トランプ新政権にできること
トランプ氏との会談を望むプーチン氏も、ロシアの要求やその趣旨をトランプ氏がすぐに認めると予想するほどナイーブでもなく、トランプ氏や米国を信用するから会談するということでもない。
口で何を言おうと、トランプ第1期政権時代の対ロシア外交での実績(対露経済制裁他)を思い返せば、彼の判断だけで米国の政治を切り盛りできるものではないことがはっきりしている。
そして、トランプ大統領の要求は戦いを止めろということであって、決してロシアの対ウクライナ侵攻を肯定するものでもない。
さらに、トランプであろうとなかろうと誰がトップに立っても、今の米国はその国内政治の仕組みそのものが過度に不安定なものとなっており、その治癒にはかなりの時間が必要だ、とプーチン大統領は見ている。
仮にトランプ氏と意気投合できたとしても、4年後以降にまた民主党政権に代わり、緊迫した両国関係へ逆戻りとなるかもしれない。

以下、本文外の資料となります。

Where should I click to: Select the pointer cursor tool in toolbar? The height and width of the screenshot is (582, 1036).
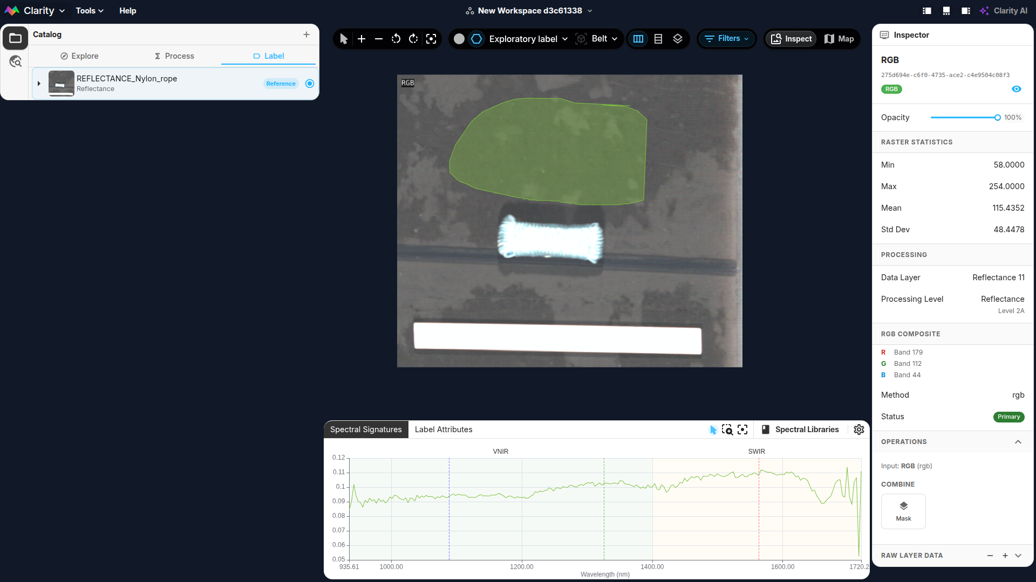click(x=344, y=39)
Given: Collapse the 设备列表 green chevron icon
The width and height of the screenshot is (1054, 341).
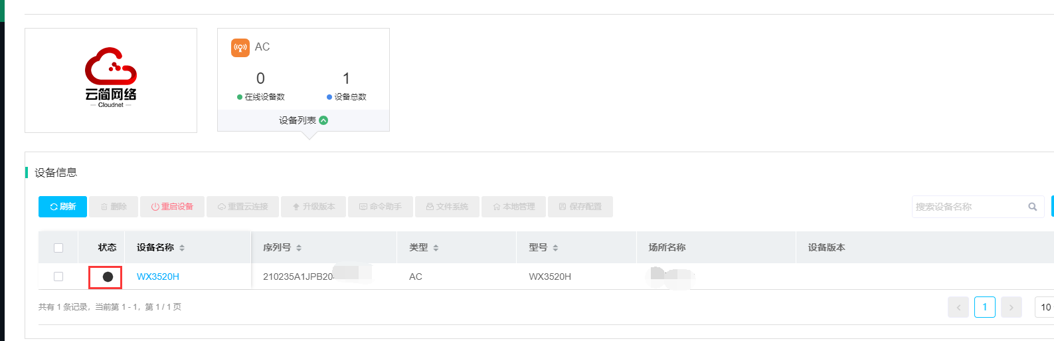Looking at the screenshot, I should [x=323, y=120].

しかしそれでも、全く話し合う余地が見えない現バイデン政権の原理主義的な立場に比べれば、トランプ氏の方がまだマシということなのだ。
彼を相手に、物事を少しずつでも解決に向かわせる協議や妥協の積み重ねは可能なのではないかと踏んでいるのだろう。
そのプーチン側から出されるであろう要求には、既占領地域(クリミアと東部・南部の4州)のロシアへの併合承認と、ウクライナのNATO非加盟および軍備の制限を伴う中立化や、ウクライナ領内の非武装地帯の設定がまず挙げられる。
その上で、欧州を巻き込んだより広範囲の新たな安保体制構築とそれへの米国の関わり方についてプーチン大統領は論じ合うことを考えているはずである。
一方、返り咲きのトランプ新大統領が、停戦に向けて実際にどのような方針を選択するのかはいまだはっきりしない。
これまでに彼や副大統領となるJ.ヴァンス他の顧問たちが断片的に述べてきたことから推測すれば、まずは停戦を求め、ロシア軍が支配するウクライナ領を当面ロシアの占領下に置くことを認め、ウクライナのNATO加盟をすぐには認めない、という線が濃厚のようにも見える。
これらはいずれもロシア側の主張を受け入れたかのように聞こえる。しかし、議論が具体的な取り進め方に入ればそうとも言えなくなる。
ロシア軍の占領地域へのロシア支配を当面認めるとは、それがロシア領となったことを正式に認めるものではあり得ない。
ロシア軍を占領地域から追い出せないという事実を追認するだけであり、本来のウクライナ領であることを否定するものではない。
ではどうするのかだが、過去の世界の領土問題解決例を見れば、5年なり10年なりの期間を置いて、住民投票で当該地域の帰属を決める形に持って行くしかないのだろう。
その間は、ロシアの占領は国際法に反するがやむを得ない、という扱いになる。